Australian Finance Group a publié une hausse de 39 % de son bénéfice net pour l'exercice complet, à 49 millions de dollars pour l'exercice 26, grâce à une base de résultats diversifiée et à une performance solide dans ses segments de distribution et de fabrication.
L'EBITDA du Groupe a augmenté de 32 % d'année en année, pour atteindre 74,4 millions de dollars, tandis que le rendement sur les fonds propres a augmenté à 23 %, soit quatre points de pourcentage de plus que pour l'exercice 25. Le taux de coût par chiffre d'affaires a baissé à 55 % et le flux de trésorerie opérationnel a augmenté de 42 % pour s'élever à 51 millions de dollars, avec un taux de conversion en espèces de 94 %.
La structure de revenus diversifiée de l'entreprise représente désormais environ 78 % des profits totaux, alors que les années précédentes elle dépendait essentiellement des commissions prépayées pour les prêts résidentiels. Seulement 10 % des revenus restent directement exposés aux volumes de prêts résidentiels à court terme, selon la direction.
Dans le segment de la distribution, le profit brut est en hausse de 2 % pour s'établir à 115 millions de dollars, représentant 68 % de l'EBITDA du groupe avec un ROE sous-jacent de 40 %. Les encaissements liés à l'immobilier de détail se sont élevés à 75 milliards de dollars, en hausse de 18 %, tandis que les encaissements liés à la finance d'actifs ont progressé de 19 % pour atteindre 4,3 milliards de dollars. Le profit brut par courtier a augmenté de 12 % à 43 000 dollars, soutenu par une hausse de 8 % des commissions prépayées dans le secteur de l'immobilier de détail, qui s'est établie à 35 millions de dollars.
Les actifs sous contrat ont atteint 232 milliards de dollars, marquant 22 années consécutives de croissance, avec une valeur nette de 84 millions de dollars. Les revenus des services de courtage ont augmenté de 13 % à 24 millions de dollars, ce qui représente désormais 23 % du bénéfice brut de la distribution. La part de marché du canal de courtage dans le crédit immobilier neuf s'est élevée à 81 %, après avoir atteint 50 % au cours de l'exercice financier 2016.

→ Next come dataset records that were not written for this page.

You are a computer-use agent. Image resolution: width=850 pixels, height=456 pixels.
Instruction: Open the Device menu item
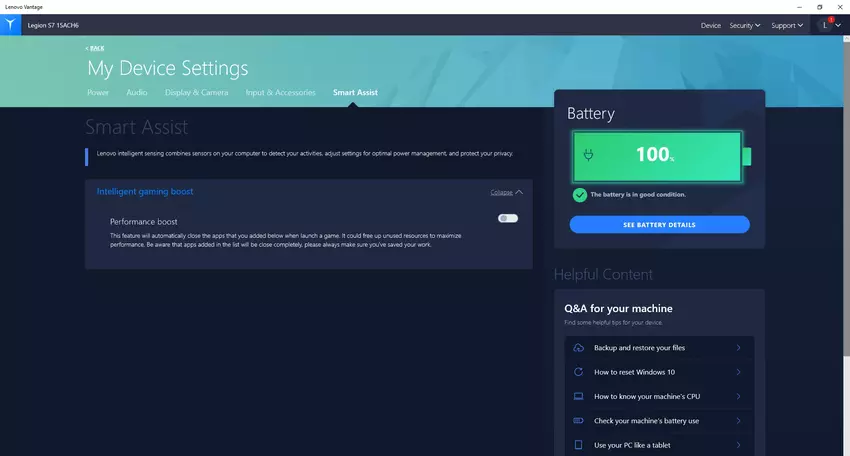coord(710,25)
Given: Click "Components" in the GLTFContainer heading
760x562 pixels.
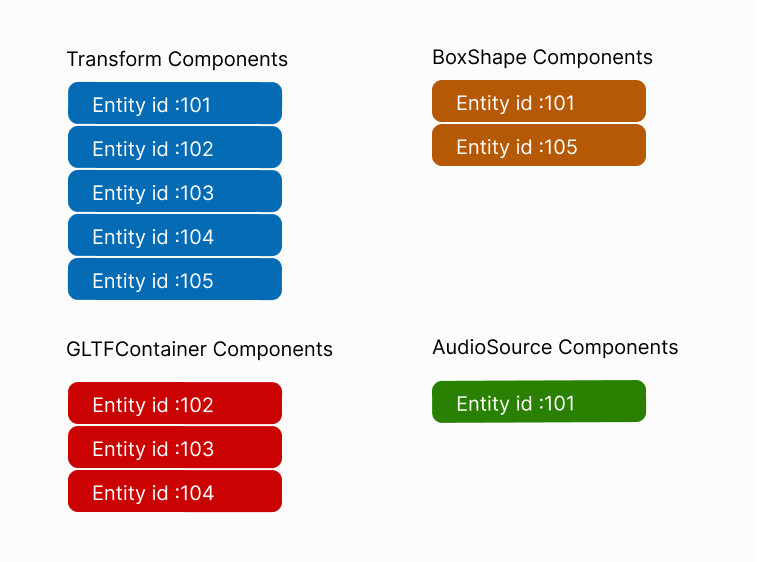Looking at the screenshot, I should tap(272, 350).
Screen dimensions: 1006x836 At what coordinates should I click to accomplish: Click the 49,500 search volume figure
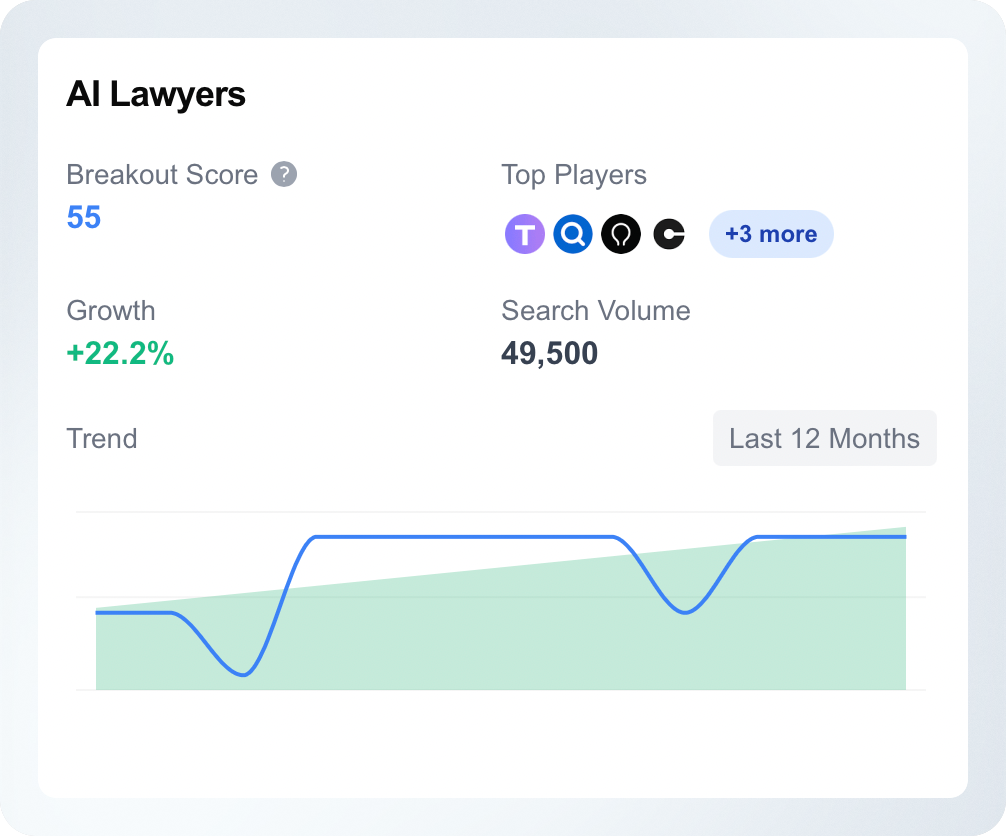[549, 353]
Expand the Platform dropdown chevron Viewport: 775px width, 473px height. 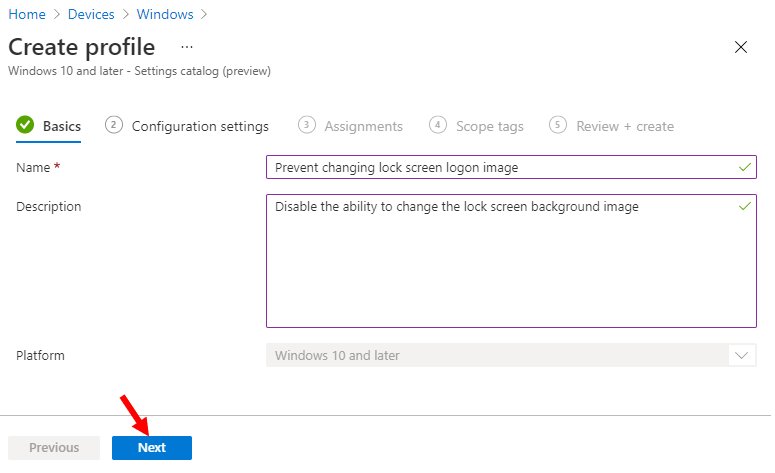pyautogui.click(x=742, y=355)
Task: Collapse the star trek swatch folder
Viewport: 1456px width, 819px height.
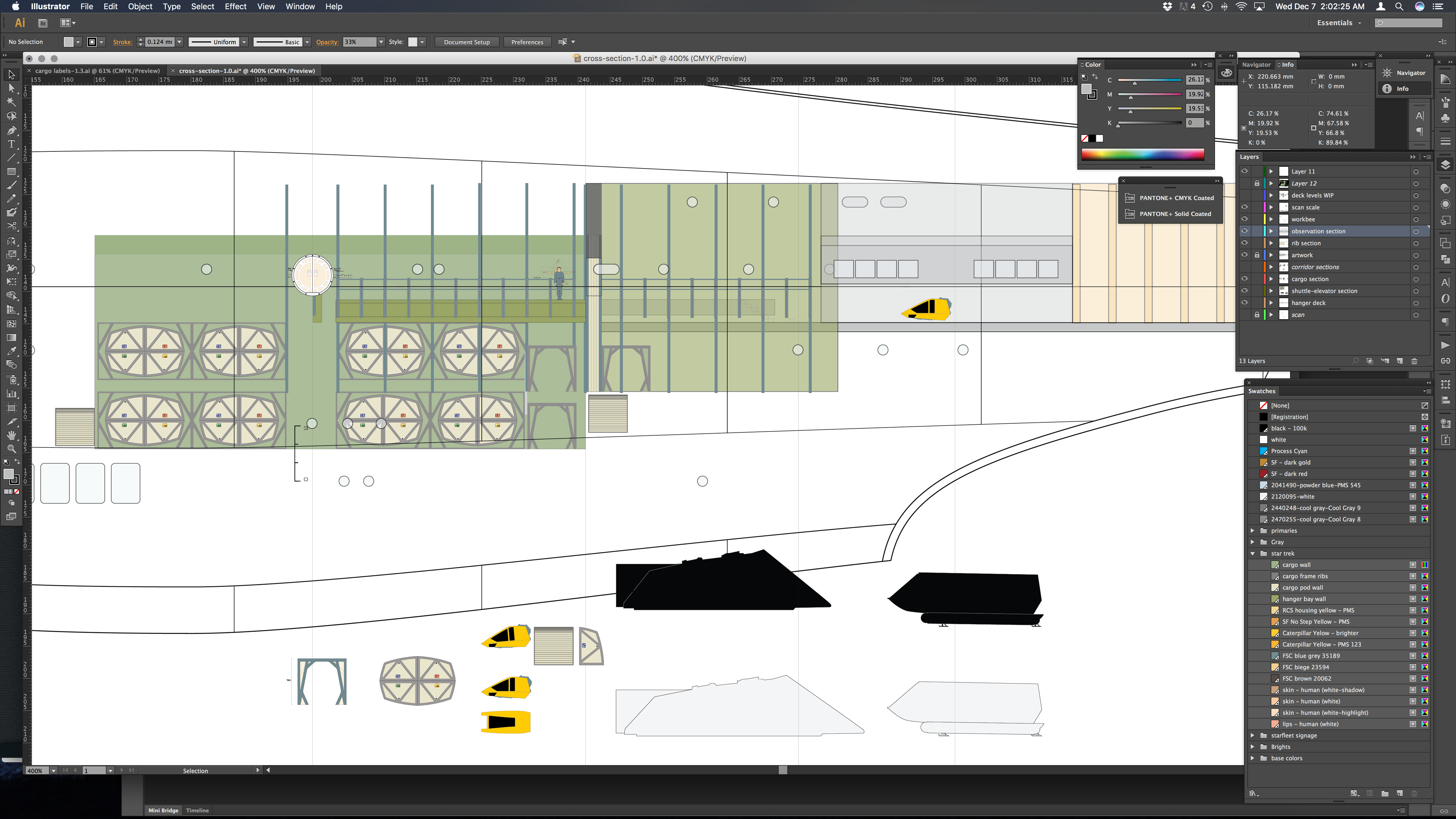Action: [x=1253, y=553]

AFG Securities, la branche de fabrication de la société, a affiché une augmentation de 107 % de son EBITDA, à 33 millions $, et une progression de 52 % de son bénéfice brut, à 45 millions $. Le ratio coût-revenu s'est amélioré de 14 points de pourcentage, pour atteindre 40 %, tandis que le livre de crédits clos a augmenté de 30 %, à 7,1 milliards $, atteignant une part de marché record de 5,3 % des opérations immobilières résidentielles d'AFG. La marge d'intérêt nette s'est accrue de 9 points de base, à 125 points de base, ce qui dépasse le objectif sur toute la durée du cycle de 120 points de base.
Les émissions se sont chiffrées à un niveau record de 2,2 milliards de dollars au cours de l'exercice financier 26, et 67 % du portefeuille a été financé sur des conditions améliorées. La qualité du crédit est restée solide, avec des pertes à vie inférieure à 1 point de base sur 19 milliards de dollars réglés depuis 2007 et des retards au 1,7 % au 30 juin 2026.
L'allocation de capitaux s'est élevée à 51 millions de dollars, dont 21 millions ont été alloués à des investissements de croissance – 8 millions à AFG Securities, 6 millions à la technologie et 7 millions à des investissements de courtage. Les actionnaires ont reçu 30 millions de dollars en retours sur le capital, comprenant un dividende final de 4,8 cents par action, ce qui porte le rendement pour l'ensemble de l'année à 9,5 cents par action, soit une hausse de 4 %. La société a également mis en œuvre un programme de rachat d'actions d'une valeur de 15 millions de dollars, avec 3 millions d'actions rachetées à ce jour.
Pour l’avenir, AFG prévoit que les investissements réalisés au cours de l’exercice 26 généreront une augmentation de l’EBITDA annulée d’environ 13 millions de dollars au cours de l’exercice 27, dont 10 millions de dollars attribués à AFG Securities, 2 millions de dollars à la technologie et moins de 1 million de dollars aux investissements en courtage. Les activités du marché à court terme se sont affaiblies après la mi-mai 2026, les logements résidentiels ayant diminué de 16 % au début des négociations post-budget.